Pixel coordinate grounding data
———

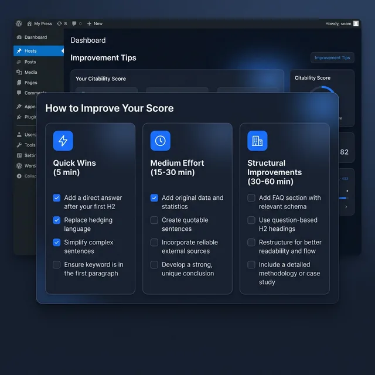The height and width of the screenshot is (375, 375).
Task: Click the blue progress slider in the right widget
Action: (343, 198)
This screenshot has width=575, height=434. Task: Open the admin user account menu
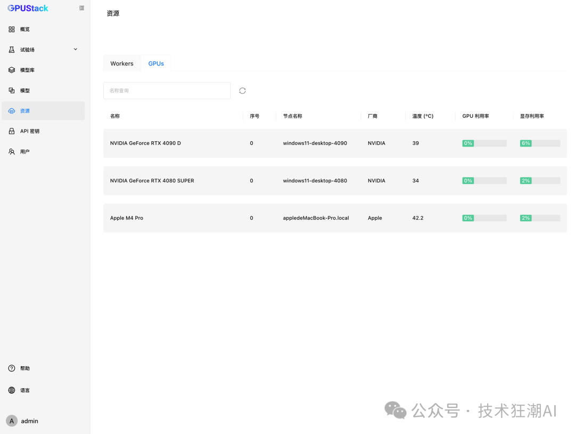point(23,421)
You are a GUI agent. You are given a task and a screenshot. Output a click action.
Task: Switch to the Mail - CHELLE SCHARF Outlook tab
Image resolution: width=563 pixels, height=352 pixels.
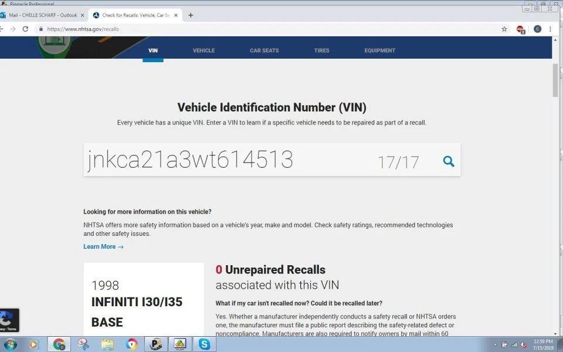point(41,15)

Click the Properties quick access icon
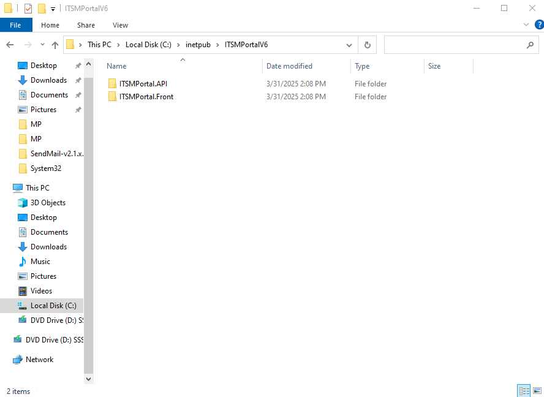click(28, 9)
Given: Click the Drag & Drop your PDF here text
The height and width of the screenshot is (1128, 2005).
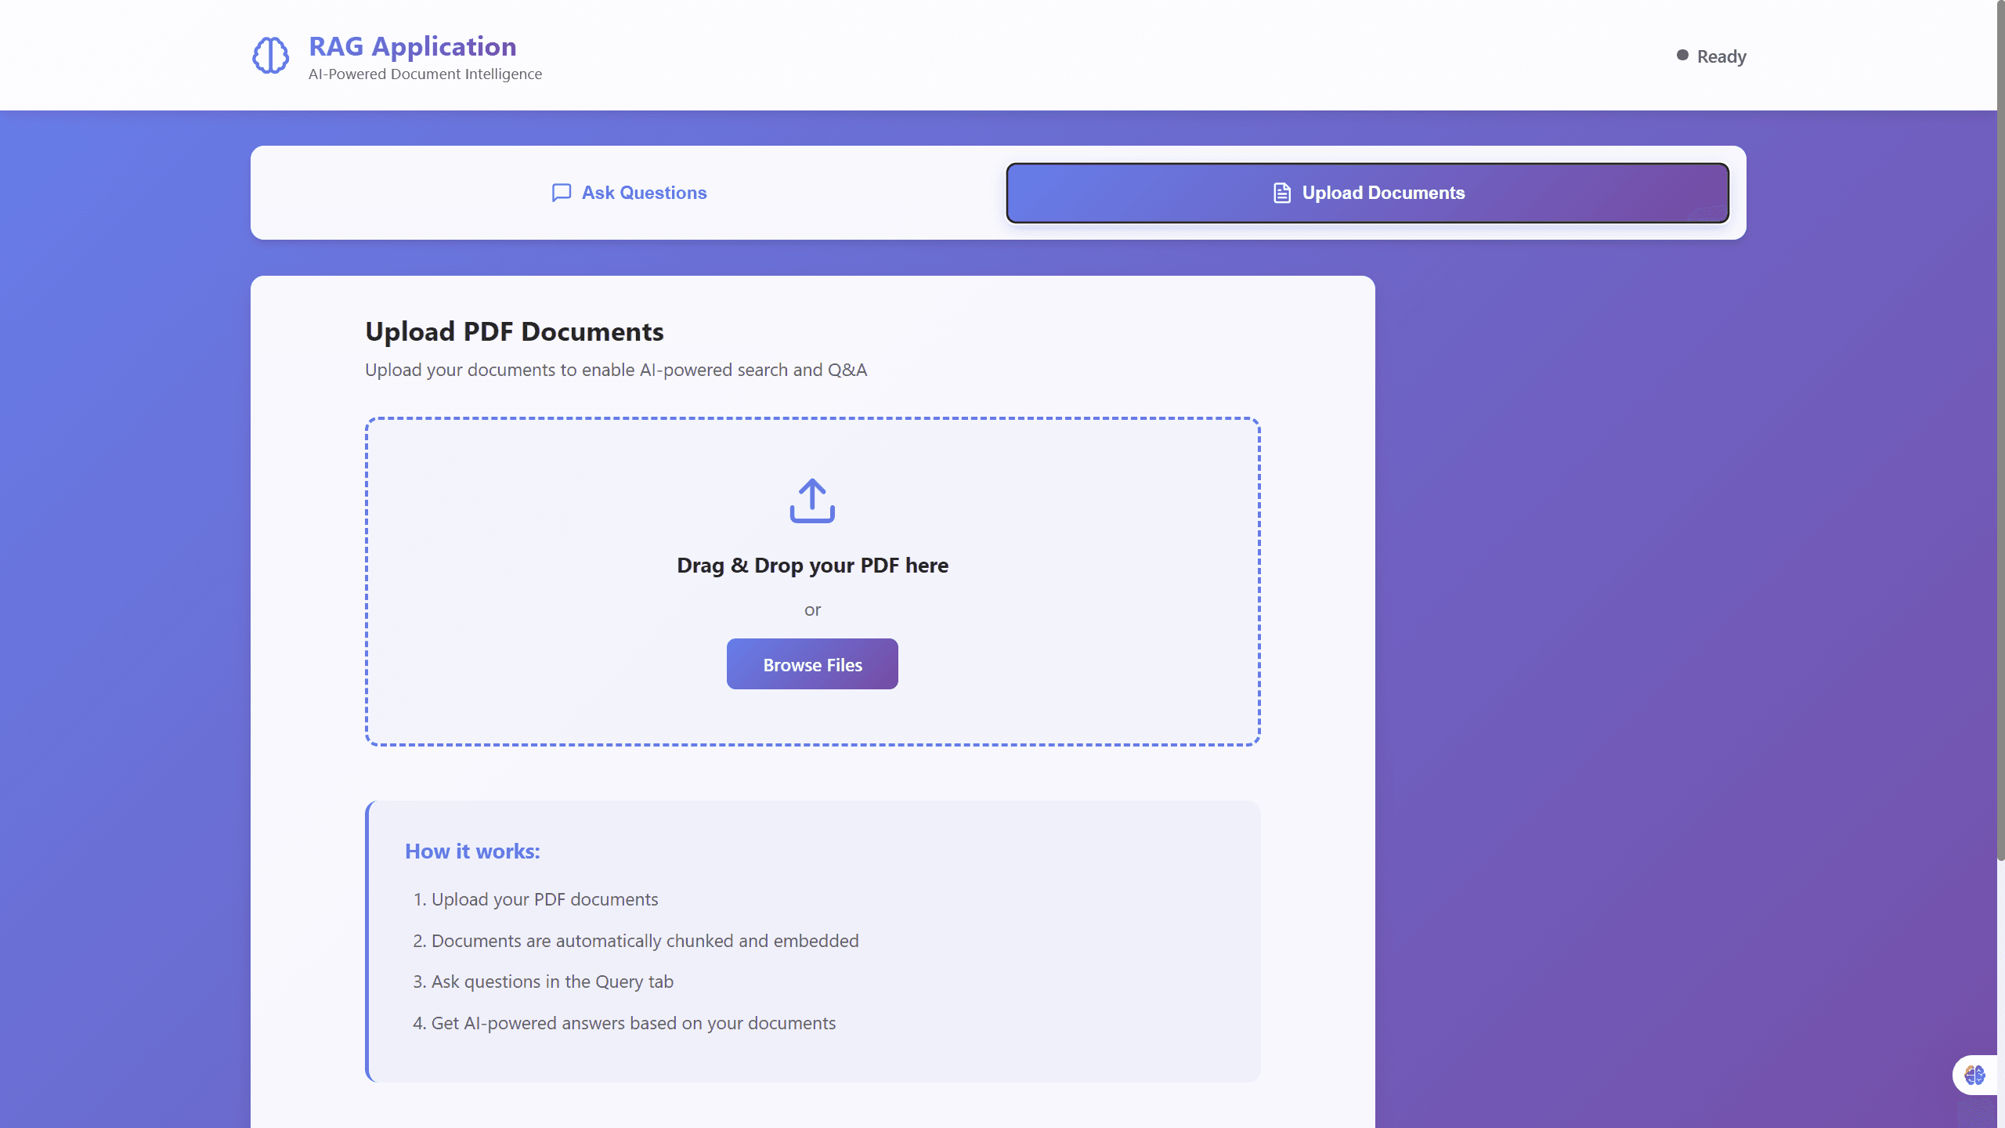Looking at the screenshot, I should pyautogui.click(x=812, y=565).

———

From the line with "The height and width of the screenshot is (1128, 2005)." through the final line of the records above, return each line exactly and nothing else. Pictures are to be skipped.

▸ **Answer below**
The height and width of the screenshot is (1128, 2005).
Looking at the screenshot, I should pyautogui.click(x=812, y=565).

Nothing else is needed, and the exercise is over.